Concernant le calcul du droit à l’AAH, pour l’année 2018, les ressources à prendre en compte sont celles perçues en 2016 soit 2 445€ au titre des revenus non professionnels, 5 114€ au titre des indemnités de chômage et 763€ au titre des revenus imposables. Pour obtenir le montant du droit à l’AAH en février et mars 2018, une formule de calcul est appliquée conformément à l’article D821-2 du Code de la sécurité sociale.
Le solde de la créance de la Caisse à la somme de 2 256,51€, correspondant à l’AAH trop versée au titre de la période s’étant écoulée de février à septembre 2018. Compte tenu des remises accordées et des retenues effectuées sur les prestations allouées, au jour de l’audience, l’indu contesté est soldé.
En conséquence, Madame [N] [H] ne peut qu’être déboutée de son recours, l’indu étant justifié dans son principe comme dans son montant.
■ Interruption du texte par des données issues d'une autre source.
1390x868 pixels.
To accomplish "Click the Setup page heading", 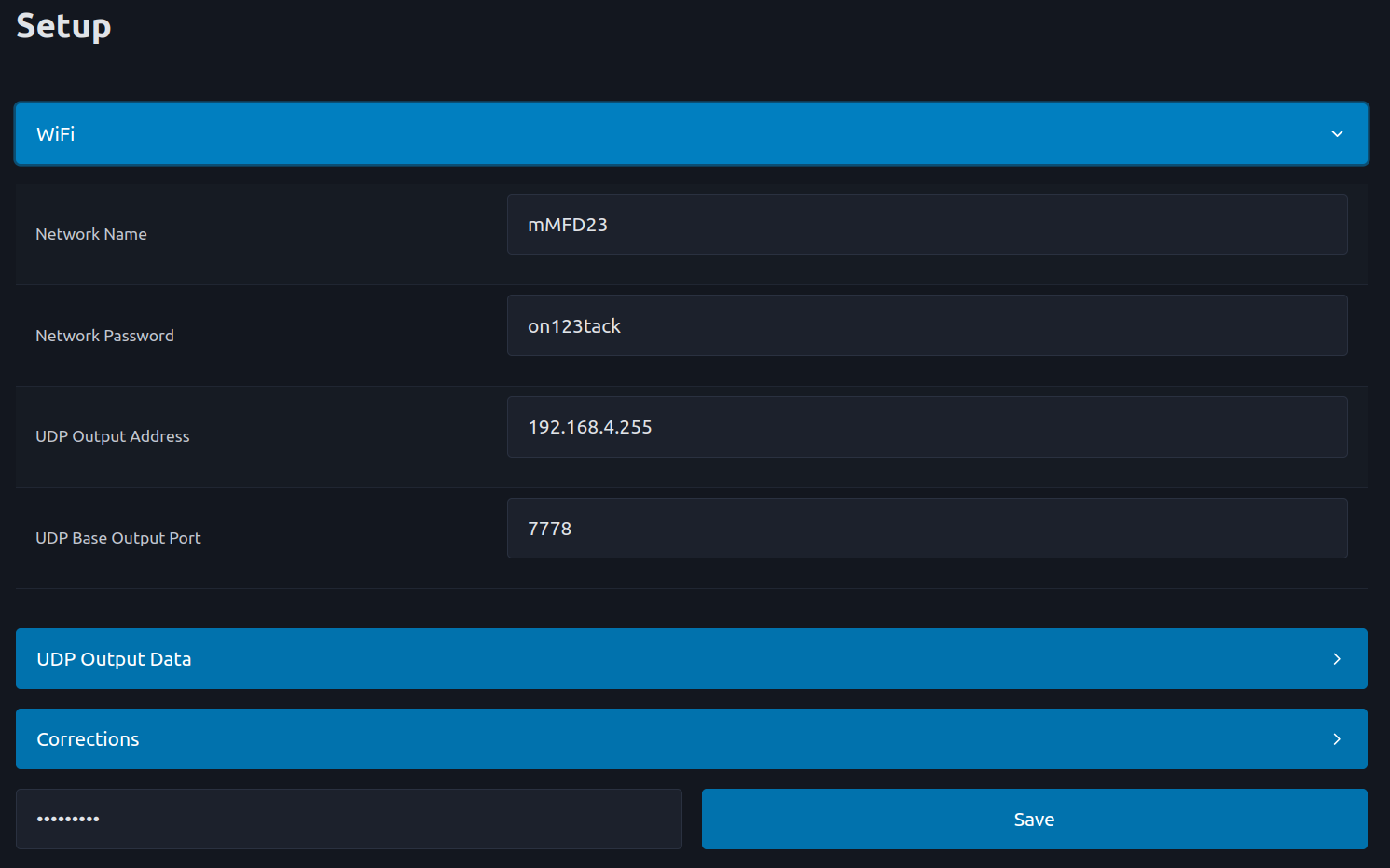I will [x=63, y=26].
Madame [N] [H], qui succombe en ses prétentions, sera condamnée aux dépens.
PAR CES MOTIFS
Le Tribunal, après en avoir délibéré conformément à la loi, statuant publiquement par jugement contradictoire en premier ressort et mis à disposition au greffe ;
Déclare Madame [N] [H] recevable en son recours, mais mal fondée ;
Déboute Madame [N] [H] de ses prétentions ;
Confirme la décision de rejet implicite de la Commission de Recours Amiable de [Localité 4] ;
Constate que la créance contestée de 2 256,51€ est actuellement soldée ;
Condamne Madame [N] [H] aux dépens.
Fait et jugé à Paris le 29 Mars 2024
La GreffièreLe Président
N° RG 22/02046 – N° Portalis 352J-W-B7G-CXS76
EXPÉDITION exécutoire dans l’affaire :
Demandeur : Mme [N] [H]
Défendeur : C.A.F. DE [Localité 4] BAJ
EN CONSÉQUENCE, LA RÉPUBLIQUE FRANÇAISE mande et ordonne :
A tous les huissiers de justice, sur ce requis, de mettre ladite décision à exécution,
Aux procureurs généraux et aux procureurs de la République près les tribunaux judiciaires d’y tenir la main,
A tous commandants et officiers de la force publique de prêter main forte lorsqu’ils en seront légalement requis.
En foi de quoi la présente a été signée et délivrée par nous, Directeur de greffe soussigné au greffe du Tribunal judiciaire de Paris.